5, and an emitter electrode 34 which is in ohmic contact with the second emitter region 25 of the second transistor 24 and extends over the second insulating film 31.

According to the above configuration, since the second shield electrode 30 only needs to be on the first base region 22, the width of the first base region 22 can be reduced to about 7 μm. Further, since the electric field of the connection electrode 33 is shielded by the second shield electrode 30, no high concentration region is formed on the surface of the first base region 22.

As detailed above, according to the present invention, a high h _FE Darlington transistor can be realized using the guard region and the first and second shield electrodes. Furthermore, by floating the second shield electrode, the area of the first base region of the first transistor can be reduced, and the pellet size can be reduced, contributing to mass production.

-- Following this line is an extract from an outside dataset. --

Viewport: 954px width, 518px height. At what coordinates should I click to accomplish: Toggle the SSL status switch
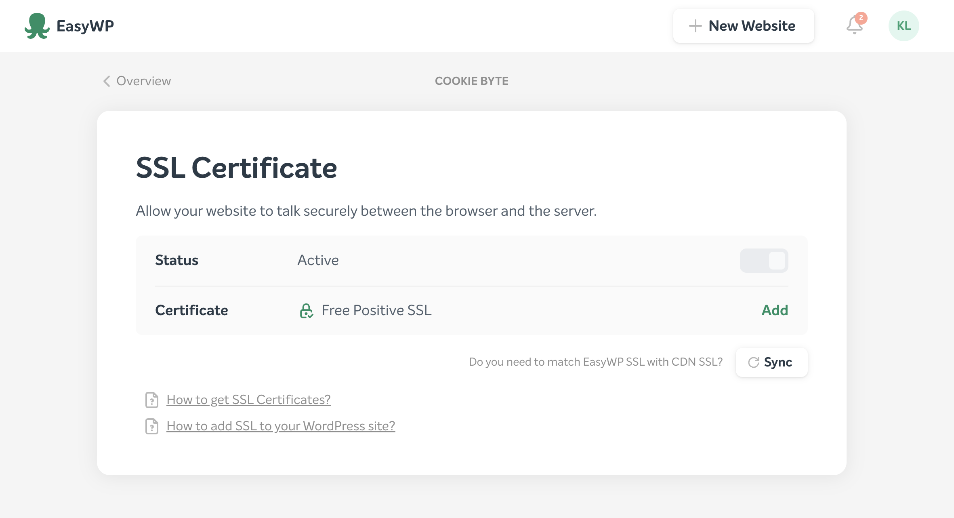(x=764, y=261)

[Brief explanation of drawings]

1 and 2 are circuit diagrams explaining the connection of a Darlington transistor, FIGS. 3 and 4 are a top view and a sectional view taken along the line 3-3 of a conventional Darlington transistor, and FIG. 5 is a circuit diagram of a conventional Darlington transistor. FIG. 6 is a sectional view illustrating the improved Darlington transistor. FIG. 6 is a sectional view illustrating the Darlington transistor of the present invention. Explanation of main figure numbers: 20 is a semiconductor substrate serving as a common collector region, 21 and 24 are first and second transistors, 22 and 23 are first base and emitter regions, and 25 and 26 are second base and emitter regions , 27 are guard regions, 28 and 31 are first and second insulating films, and 29 and 30 are first and second insulating films.
32 is a base electrode, 33 is a connection electrode, and 34 is an emitter electrode.

Claims (1)

[Scope of utility model registration request] A semiconductor substrate serving as a common collector region, a first base and emitter region provided on the surface of the substrate constituting a first transistor, and a first base and emitter region provided on the surface of the substrate adjacent to the first transistor constituting a second transistor. a second base and emitter region provided, a guard region completely surrounding the first and second base regions and having the same conductivity type as the emitter region, a base electrode in ohmic contact with the first base region; a connection electrode connecting the first emitter region and the second base region;
In a Darlington transistor comprising an emitter electrode in ohmic contact with the emitter region, and a first shield electrode in ohmic contact with the guard region and provided insulated below the connection electrode, the connection is made on the first base region. A Darlington transistor characterized in that a second shield electrode is provided below the electrode in an insulated manner.